* [SOURCE RECORDS]
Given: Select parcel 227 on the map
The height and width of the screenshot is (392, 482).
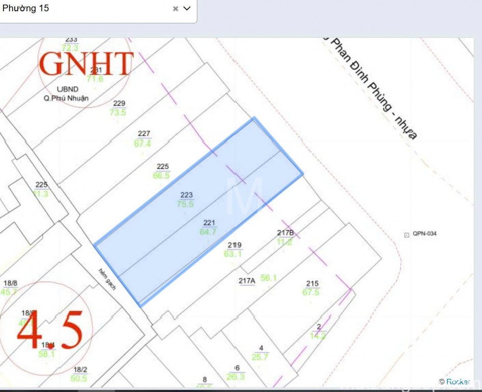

--

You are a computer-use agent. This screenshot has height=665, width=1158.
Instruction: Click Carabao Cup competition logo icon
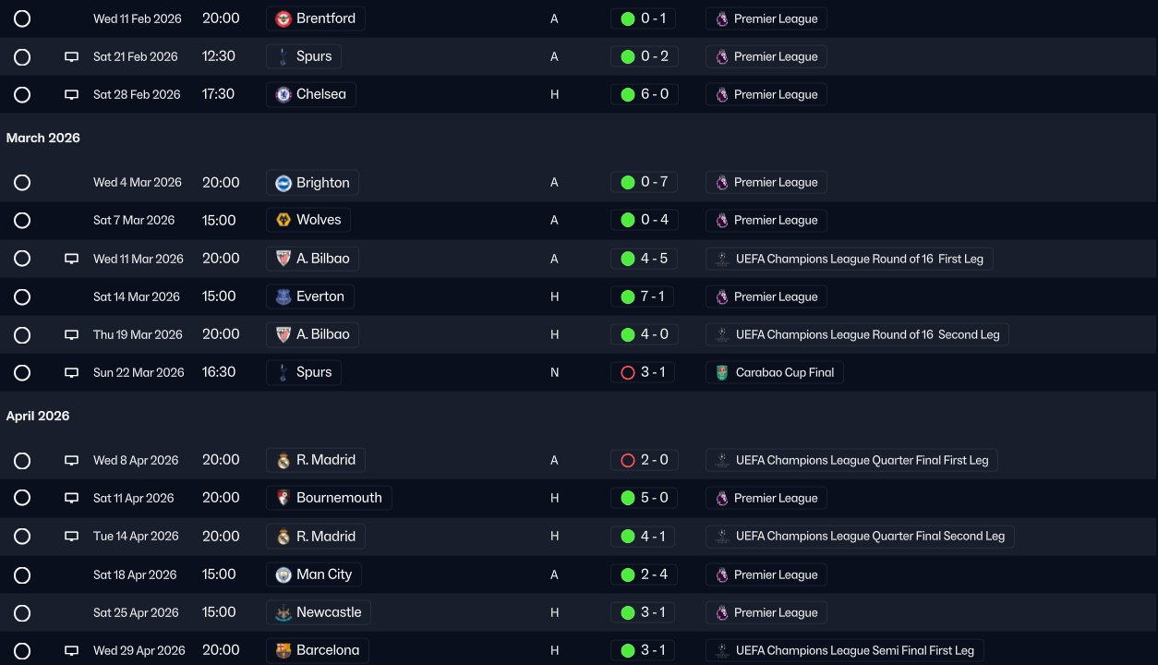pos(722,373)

--

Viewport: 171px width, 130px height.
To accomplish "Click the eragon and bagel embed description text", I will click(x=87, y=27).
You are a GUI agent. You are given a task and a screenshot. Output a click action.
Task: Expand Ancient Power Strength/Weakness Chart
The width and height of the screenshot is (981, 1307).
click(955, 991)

* [PROBLEM DETAILS] In the entries above, some lines hold the string "agent". Copy each of them.

* [RESPONSE]
You are a computer-use agent. This screenshot has height=665, width=1158.
You are a GUI agent. You are given a task and a screenshot. Output a click action.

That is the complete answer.